I gathered myself up, opened Silver Peak's stolen tome, and began to trace the names that would bind the Thirty-Three Bringers of Silence. I would summon them myself. They would quiet the storm. They would stop the creature. They would destroy Wound of the Sky.

They would destroy me too. Perhaps, I thought, it was just as well.

The winds died down. The creature went quiet. Its arms flopped lazily to its sides, and it ambled a few steps closer. I thought for sure that it would scatter dust over the names, or lunge forward to strike me down. It did not. It only seemed to watch my writing. As it did, the light of a cruel pleasure spread over its cold face.

"So the names of the Earth call to the void?" it sang. "Your soil sprouts death? Your minds go to vapor? You heart is an explosion?" It snapped its teeth together twice, blinked one eye, then the other, and stared down at me. "Will you," it asked, "destroy yourself with your own magic?"
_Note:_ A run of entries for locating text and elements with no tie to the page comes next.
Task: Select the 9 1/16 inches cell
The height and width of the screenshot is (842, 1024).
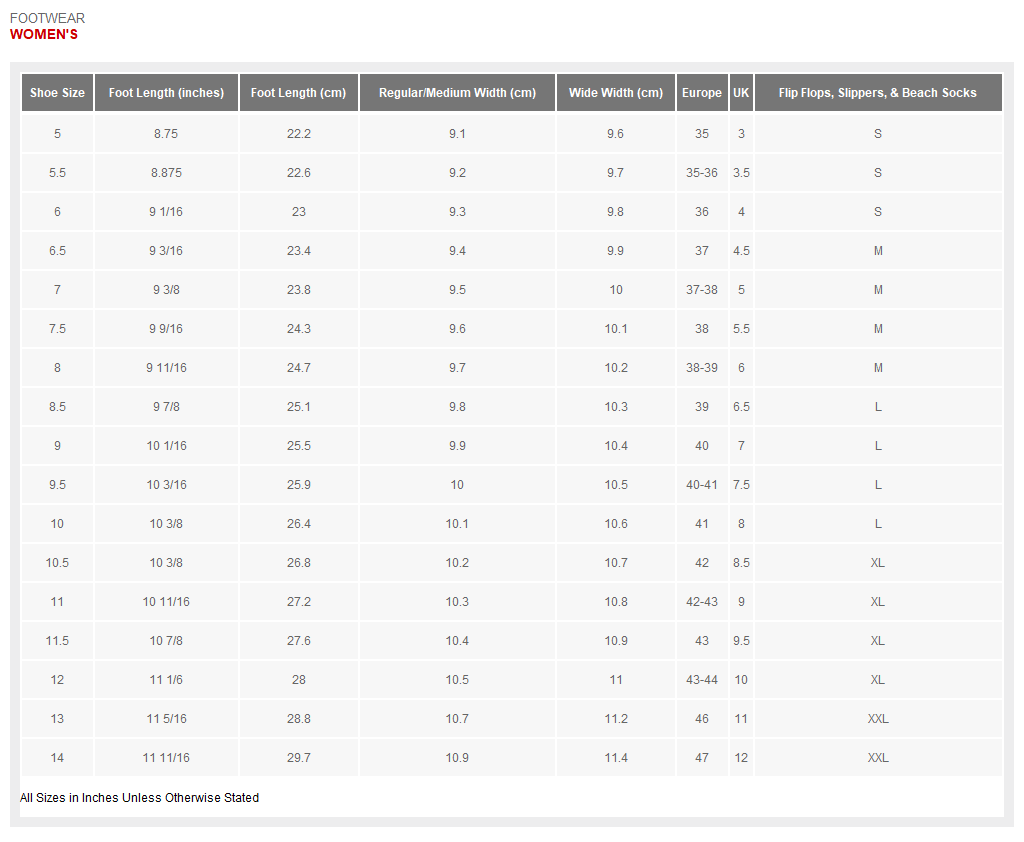Action: [x=166, y=212]
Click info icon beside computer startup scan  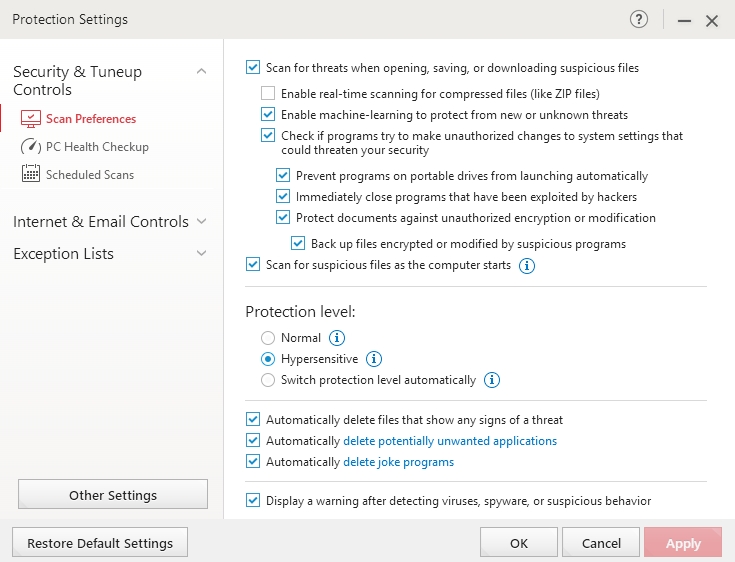click(527, 266)
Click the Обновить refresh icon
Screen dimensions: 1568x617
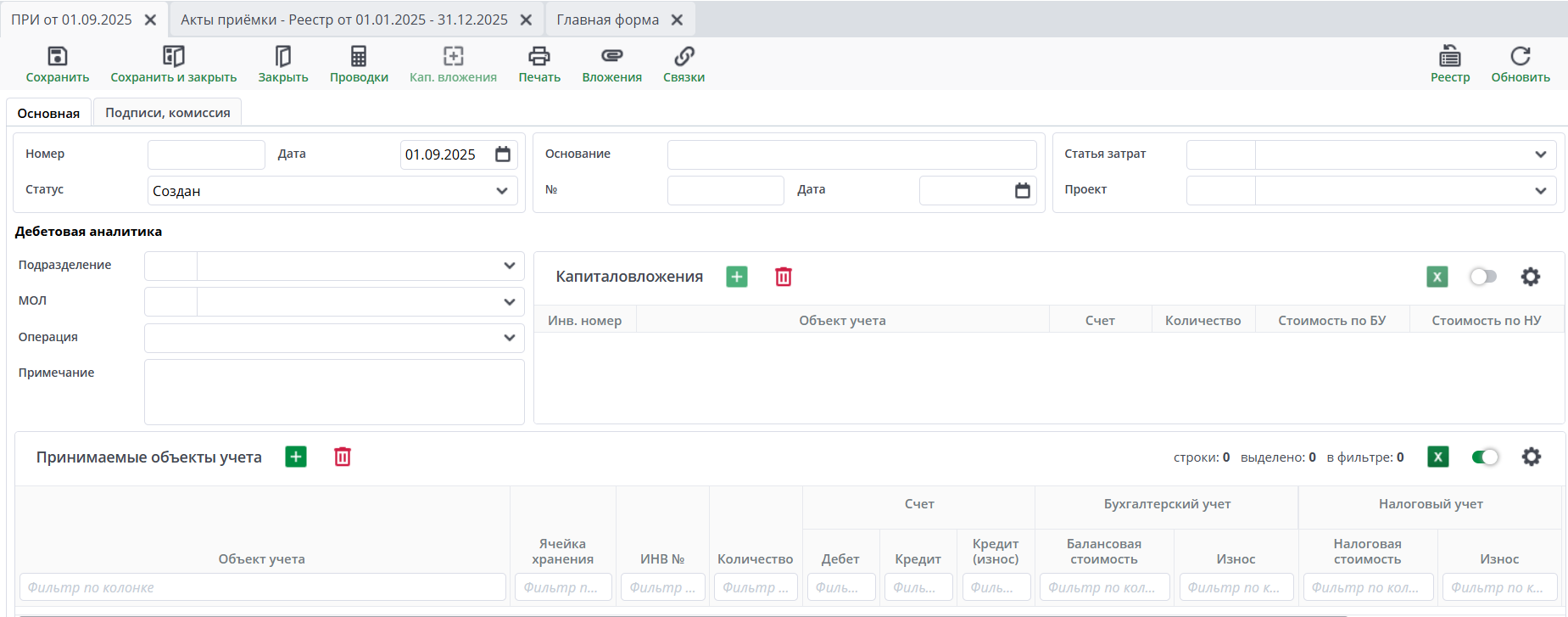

I thought the creature must be testing my resolve. I glowered back at it, nodded gravely, and drew one hand across my throat, as if cutting with a knife.

The Bleak One beamed in delight. Its body began to tremble. It was laughing. It laughed softly at first, then louder, until it cackled in gusts that tore the tattered skies.

"Good," it said. "Good. I hate this body, what it feels, what it does. Open the door that goes out from life. Release us to the outside, to the elsewhere, to the winds. We will go together." The Bleak One knelt down at my side, and fixed me in its hollow sky-gaze. "Here," it said softly. "You have forgotten a part. Let me help."

Then, to my amazement, the Bleak One took my hand, and began to gently guide it through the strokes of the forbidden names that would destroy us both. Its cold seeped into my fingers until I could barely feel, but its grasp was steady and calm. We wrote silently in the dust, hand-in-hand, until we came to the thirty-third name.

Just before the final stroke, I paused, and let my eyes sweep over the great and terrible names written in the dust. The script was airy and wild, but clear as the lights of the sky. I looked down at my trembling hands and realized that I could never have scribed so smoothly on my own; I was looking at the work of the Bleak One's own hand. It was powerfully strange, and vividly beautiful, and it seemed to move with its own life, just like the strong magic of Master Winding Path's own words.